He fiddled around in the corner, then came back and put one hand at her lower spine, her right around his waist. With the other, he grasped her free hand, poised in what she guessed was going to become a waltz.

The music started.

It was Britney Spears singing, "Oops! ... I Did It Again."

Maybe the drugs were a good thing. She might have laughed for real if she weren't so fucked up. And it certainly took the edge off her fear.

He dragged her around in the cramped shoes, her head lolling from side to side.

Oops, I did it again.

 

She wasn't a very good dancer, he thought, looking down at her through the annoying edge of the ski mask. And at the moment, she wasn't very pretty. Her eyes were half-closed, and her mouth was hanging open. But he liked her. At least he thought so. It was hard to tell because she hadn't really said much, but at least she hadn't lied to him. She hadn't tried to tell him she was somebody else.

He knew who she was: Gillian Cantrell. He knew she was a cop assigned to the case—a BCA agent. The media had let that slip last night. The police department and the FBI had been hoping to keep her occupation a secret. They must have been afraid he'd panic and kill her if he found out who she was. On one channel, a Minneapolis detective named John Wakefield had been interviewed, and he'd berated the news people for not being able to keep their mouths shut. He'd waved his arm at the camera, saying, "All for a story. You're nothing but a bunch of sharks."

The song ended, and he stopped.

"Mason?"

The S was slurred. Her eyes were closed. He'd given her too much dope. It was hard to know how much to give a person. She ate more of the soup than he'd thought she would, and the drugs seemed to hit her harder than they had the other girls.

"I gotta sit down."

He dragged her to the couch and propped her in the corner. He should have carried her into the bedroom, but he wanted her to sit with him a while. He pulled up a chair so he was close to her.

"Do you have a boyfriend?" he asked.

She shook her head.

"That's good."

"Would you like a boyfriend?"

"Not . . . r-really."

He laughed at her honesty.

"What do you do for a living?"

She frowned. "Huh?"

Playing for time, he noted. "What do you do?"

She pretended to be sleeping. That made him mad. He grabbed her arm and squeezed. "Do you want me to hit you again?"

"N . . . no."

"I have a place where I take girls who are bad. It's a special place I've made. Do you want me to take you there?"

"No."

"Then tell me what you do."

Her eyes opened.

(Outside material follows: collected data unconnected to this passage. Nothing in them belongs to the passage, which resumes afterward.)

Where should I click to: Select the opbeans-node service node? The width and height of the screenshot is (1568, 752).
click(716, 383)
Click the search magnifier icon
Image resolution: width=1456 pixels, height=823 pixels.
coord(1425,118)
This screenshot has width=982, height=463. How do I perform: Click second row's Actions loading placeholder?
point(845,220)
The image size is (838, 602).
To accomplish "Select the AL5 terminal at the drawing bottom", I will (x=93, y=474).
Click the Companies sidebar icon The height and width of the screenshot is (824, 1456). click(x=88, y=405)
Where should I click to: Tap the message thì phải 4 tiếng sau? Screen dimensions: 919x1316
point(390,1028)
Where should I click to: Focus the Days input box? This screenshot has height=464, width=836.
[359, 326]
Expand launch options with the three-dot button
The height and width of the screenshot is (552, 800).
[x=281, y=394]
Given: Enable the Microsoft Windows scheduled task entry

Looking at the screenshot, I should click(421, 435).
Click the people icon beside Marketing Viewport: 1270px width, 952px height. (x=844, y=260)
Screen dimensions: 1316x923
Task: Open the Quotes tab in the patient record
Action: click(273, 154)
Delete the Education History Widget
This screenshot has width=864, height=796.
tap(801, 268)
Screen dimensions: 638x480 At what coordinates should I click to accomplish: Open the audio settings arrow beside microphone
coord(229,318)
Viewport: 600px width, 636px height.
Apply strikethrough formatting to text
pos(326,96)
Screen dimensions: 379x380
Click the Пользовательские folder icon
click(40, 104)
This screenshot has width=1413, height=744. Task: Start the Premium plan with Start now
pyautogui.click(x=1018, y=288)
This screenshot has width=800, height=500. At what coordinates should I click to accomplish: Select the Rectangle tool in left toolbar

Beyond the drug-laden haze was lucidity and the core of who she was. "W-why are you . . . askin' me somethin' . . . you already know?"

He was caught off guard. Was she talking back? Was this something she should be punished for? She hadn't lied to him. He decided it was funny, and he laughed. "I like you!" he said, delighted. She was fading again. He shook her arm, not wanting their conversation to end. "Don't go to sleep. Let's talk some more."

She was lolling in the corner of the couch. Her posture was bad, but he felt this wasn't the time to scold her for it. "I want to talk," he repeated. "Those other girls were stupid. They weren't interesting to talk to at all. But I think you might be. Do you like to read?"

Gillian struggled to stay awake. She'd been a reader her entire life. There had even been a time when she'd tried her hand at writing. "Blake," she said, not expecting to produce the right answer, but hoping it would open up the conversation.

"Blake? You read Blake? He's overrated."

"Joyce," was her next offer. This was like playing the child's game of hotter and colder.

"Well . . ." Warmer.

Then "Proust."

She heard him inhale and knew she was hot.

"You've read Proust?"

"Not everything. I read Swann's Way and In a Budding Grove."

"Really? I've never met anybody who's read Proust."

He'd apparently been hanging around with the wrong people. She used to belong to a Proust group that met every other Thursday at a coffee shop on the U campus.

"I've read the entire seven volumes," he announced proudly.

A diehard. Even in her exalted group, she didn't know of many who'd read all seven. "That's . . . amazing."

"More than once. Maybe five or six times."

Five or six times? She felt a black wave of sorrow wash over her. Once was admirable; five or six times was impossible to fathom. It was an obsession beyond obsession and a total lack of social interaction rolled into one. It spoke of delusion and a life that existed completely within the boundaries of fiction.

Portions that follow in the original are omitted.